The switch has failed on my old startrite 351, and I'm struggling to find a like for like replacement or a modern equivalent.

I have asked the technical department at Axminster and they drew a blank, so now I turn to you guys.

Does anyone out there know where I can get a suitable replacement?

Thanks in anticipation

p.s. The old switch is a 'Weber Unimat WTNL22-551', if that helps.


----------



## Blister (30 May 2012)

Cant you replace it with a NVR switch ?


----------



## Vyvsdad (30 May 2012)

I've no idea, thats what I'm hoping someone could tell me.


----------



## Blister (30 May 2012)

http://www.google.co.uk/search?q=nvr+sw ... 1&bih=1061

They also do one with an emergency stop button 

you need to know the power rating of the motor on your saw 

Bob 9 fingers will be along soon , he is our electrical god [-o<


----------



## boatbuilder (30 May 2012)

Hi hope this does not sound too simple but ring startrite ie record power on 01246 561537 yes it is a weber switch they have them


----------



## Vyvsdad (30 May 2012)

They may have them, but I was quoted £85, which seemed a bit steep.


----------



## boatbuilder (30 May 2012)

try rs components it takes time to sort through but they do have i think


----------



## 9fingers (30 May 2012)

9fingers is on holiday in France at the moment.........

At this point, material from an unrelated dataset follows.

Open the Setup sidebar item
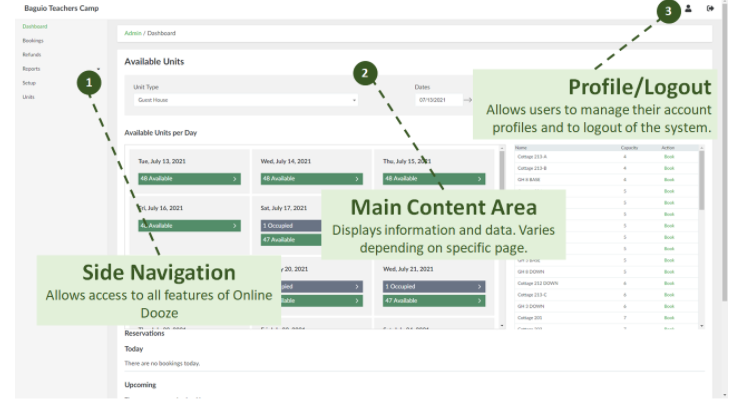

Without a photo of the switch to know what it is like a comprehensive reply is not easy!

In most cases fitting a new NVR will be the best solution and the ones sold by Toolstation are amongst the best value for money.
Don't for get to get the correctly rated overload trip to suit the motor rating. This fits inside the NVR and provides protection to the motor.
There is a wiring diagram inside the lid of the TS NVR so just follow the circuit shown.

Bob


----------



## hammer n nails (30 May 2012)

axminster tools do one easy to fit too


----------



## 9fingers (30 May 2012)

Most of the Axi style NVRs offer no motor protection.
Bob


----------



## Vyvsdad (30 May 2012)

Here are some photos.
Not the best, but its all I've got.
Hope they are of some help.


----------



## 9fingers (30 May 2012)

That switch is much more like the AXI unprotected NVR units but might not fit in exactly the same size opening as the original.
Unlike the Axi ones, the original does look to have a thermal cut out - see the symbol where it says 8 amps.
I doubt you will find on at RS.

Should easy enough to bodge something in or go for the proper NVR with protection from Toolstation but it will be much bigger.

Bob


----------



## Vyvsdad (31 May 2012)

Right, I'll give that a go.
Cheers all and cheers Bob.


----------



## beech1948 (31 May 2012)

Vyvvsdad,

have a look here for a Weber Unimat switch 22-551....they are still available as a switch unit

http://www.1sourcecomponents.com/partinfo/weber unimat 22-551 electrical switch.htm

http://www.ebay.com/itm/NEW-WEBER-U...ultDomain_0&hash=item3376d3d02d#ht_500wt_1156

Al


----------



## beech1948 (31 May 2012)

and also found this on an electronics site

>>>>Its apparently a thermal circuit breaker not a relay.

the guy in the thread reconds that a Schurter TA45 series is equivalent, i dont have a data sheet for the original switch so i cant confirm that.

I've checked on the schurter web site and they list RS and farnell as distributors. all of the other distributors they list will be trade only and wont deal with you unless you have a trade account and want to buy them by the 100's.<<<<<<

and

yup,RS list them:

http://uk.rs-online.com/web/search/s...r+TA45&x=0&y=0

looks like it'll be about £22 all in.

Al


----------



## Vyvsdad (14 Jun 2012)

Hi, 
I've been away for a while, but once again thanks for all the help.
Dan


----------